◆ **Task description**
Read through the listing below, and copy every line where the string "Click" appears.

◆ **Data listing**
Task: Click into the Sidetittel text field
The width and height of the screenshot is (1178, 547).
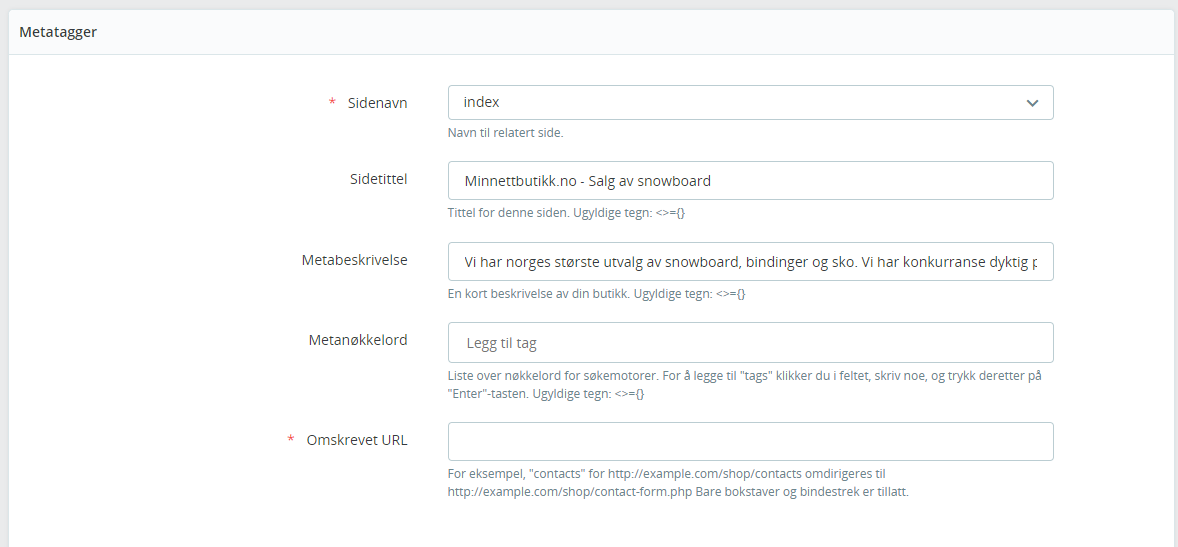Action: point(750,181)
--
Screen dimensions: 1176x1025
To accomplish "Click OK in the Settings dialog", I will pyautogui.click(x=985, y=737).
--
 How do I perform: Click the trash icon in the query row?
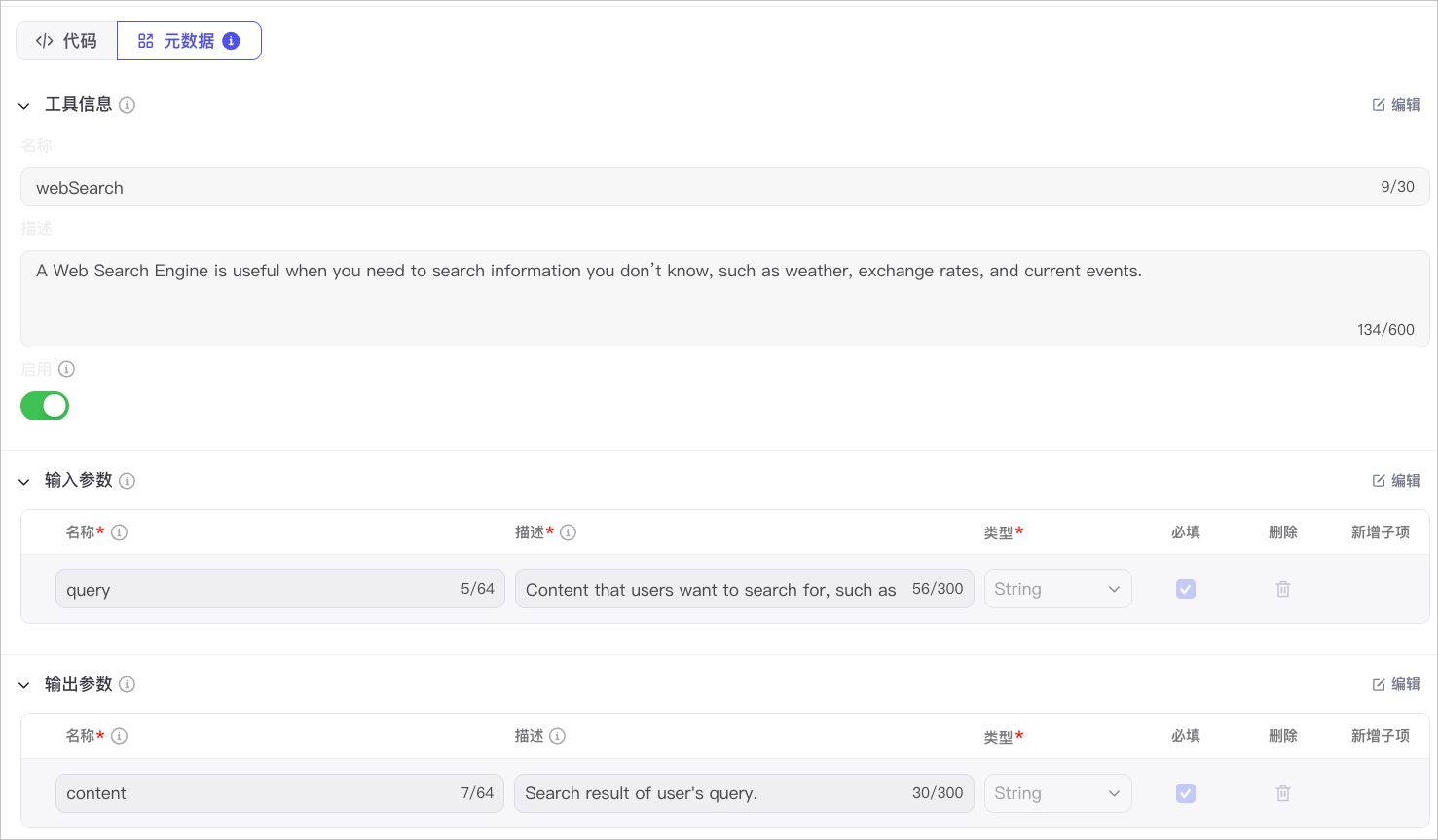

◆ **Answer to the problem**
Task: Click into the Sidetittel text field
To accomplish "Click OK in the Settings dialog", I will pyautogui.click(x=985, y=737).
 How do I perform: Click the trash icon in the query row?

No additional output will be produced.